MADRID (Reuters) - Spain’s Balearic Islands on Monday banned matadors from killing bulls in the ring, becoming one of several Spanish regions to move toward criminalizing the centuries-old blood sport.
The bill adopted in the Balearics parliament prohibits a bull’s death in the ring and makes it illegal for the animals to endure physical or psychological damage. Bullfights will be limited to a maximum of 10 minutes, a parliament spokesman said.
Traditionally, every bullfight in Spain involves six of the specially-bred animals pitted against matadors for 20-30 minutes. At that point, matadors try to drive a sword between the bulls’ shoulder blades and through the heart.
Under the new rules in the Balearics, the bull will be submitted for a medical checkup after the fight and then returned to the ranch from where it was raised.
The bill was introduced by Spain’s center-left Socialist party (PSOE), the far-left Podemos party and other, smaller regional parties. While the ruling conservative People’s Party (PP) and market-friendly Ciudadanos voted against it, they lacked the seats to block the bill.

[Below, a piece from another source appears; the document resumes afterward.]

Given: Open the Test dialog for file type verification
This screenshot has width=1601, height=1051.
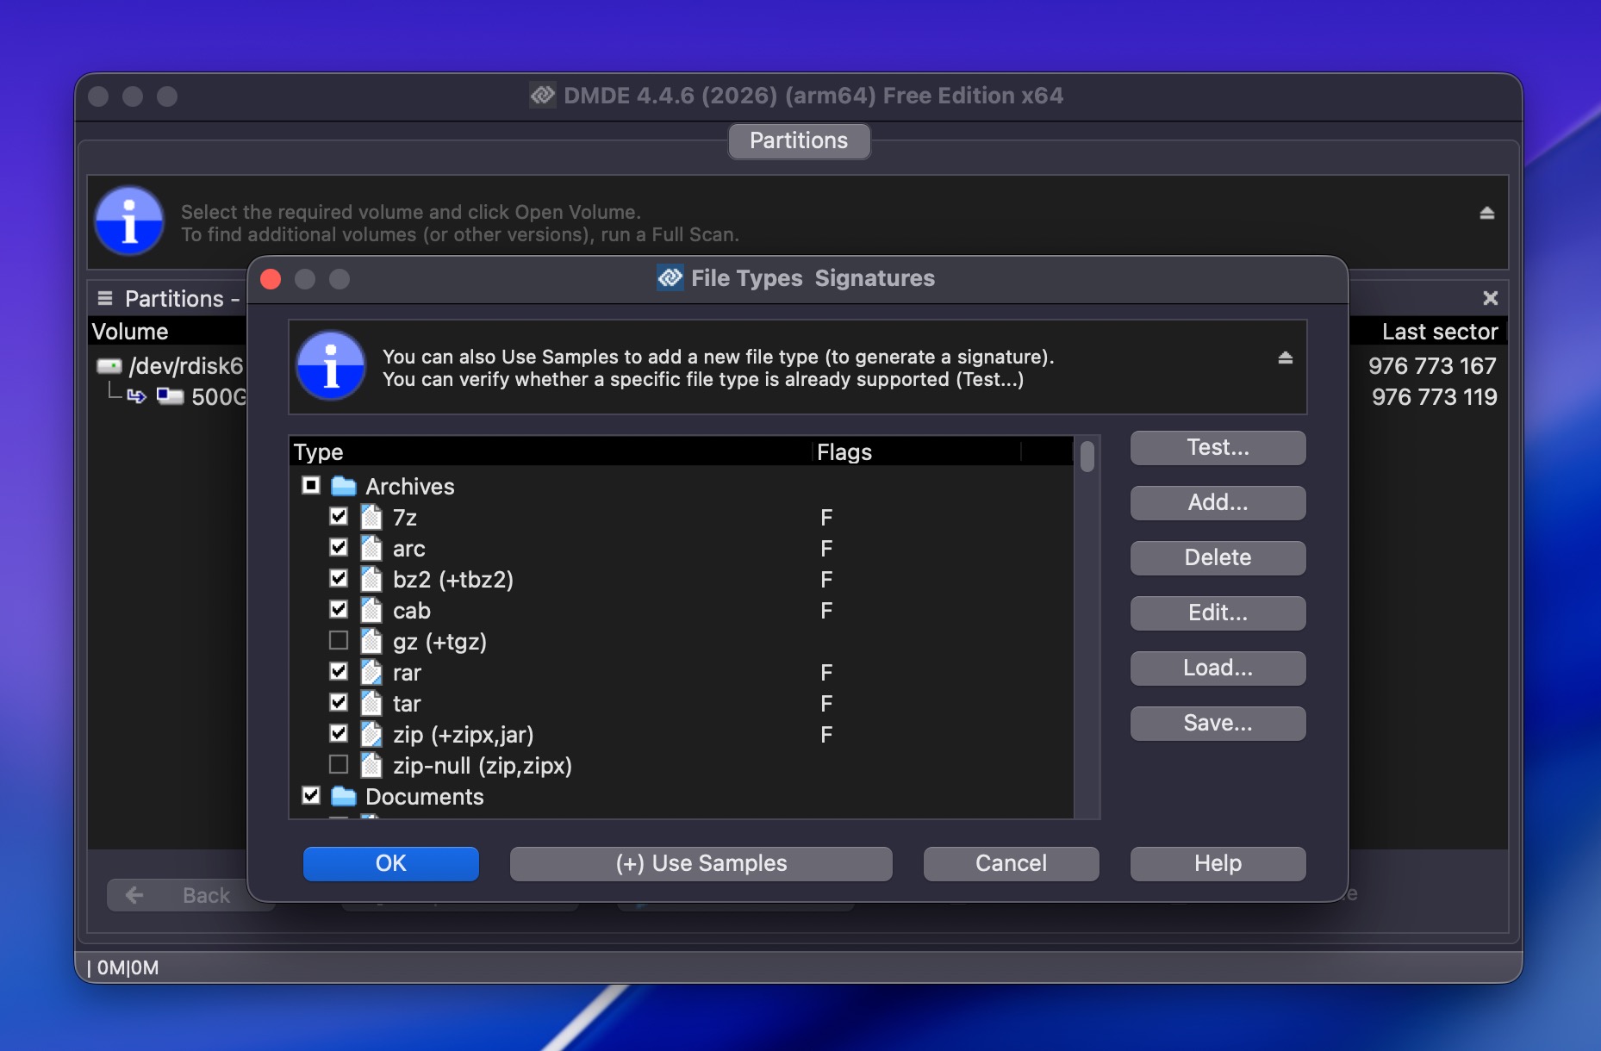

The Balearic Islands are the second Spanish region where bullfighting is currently restricted. The Canary Islands passed a law in 1991 to protect bulls, including a clause against animal abuse in bullfights or local fiestas.
The northeastern region of Catalonia also passed a bill to ban all bullfighting outright in 2010. But the Constitutional court overruled the law last October, calling bullfighting a cultural asset protected under national law.
Held all over Spain, “la fiesta nacional” - as bullfights are known - is deeply embedded in the country’s culture. But there is a growing animal rights protest movement calling for a full ban, rallying outside places like Madrid’s emblematic Las Ventas bullring during fighting season.